Two chest compression training models were used in this study. The Push Heart (ぷっしゅハート®) is an easy-to-carry, low-cost CPR training model and is manufactured by M-Cube (Yokohama, Japan). The Little Anne™ is a CPR manikin that is manufactured by Laerdal (Stavenger, Norway) and is widely used globally for CPR + AED training.
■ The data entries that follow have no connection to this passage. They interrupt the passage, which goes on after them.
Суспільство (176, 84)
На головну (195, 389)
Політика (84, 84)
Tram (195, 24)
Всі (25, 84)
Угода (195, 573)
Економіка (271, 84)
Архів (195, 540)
One Little Anne costs $239 USD and it weighs 3900 g [14]. On the other hand, one Push Heart costs $21.60 USD (or about 2160 Yen) [15] and it weighs 55 g. To record compression data consistently, CPRcards (manufactured by Laerdal Stavanger, Norway) were used (Fig. 1). CPRcards record data on rate and depth of compressions along with several other compression variables.

Study procedure

The flow chart for the study is shown in Fig. 2. Prior to beginning the study session, participants were randomly assigned a seat. The seat number was allocated and noted on their consent form. Group A and group B were paired up and went through CPR training and compression data collection process. The data collection was included within the DARE CPR training. One pair of participants shared one Little Anne, a Push Heart, and an AED. Group A performed chest compression on Little Anne first and then Push Heart after. Group B performed chest compression on Push Heart first and then Little Anne after.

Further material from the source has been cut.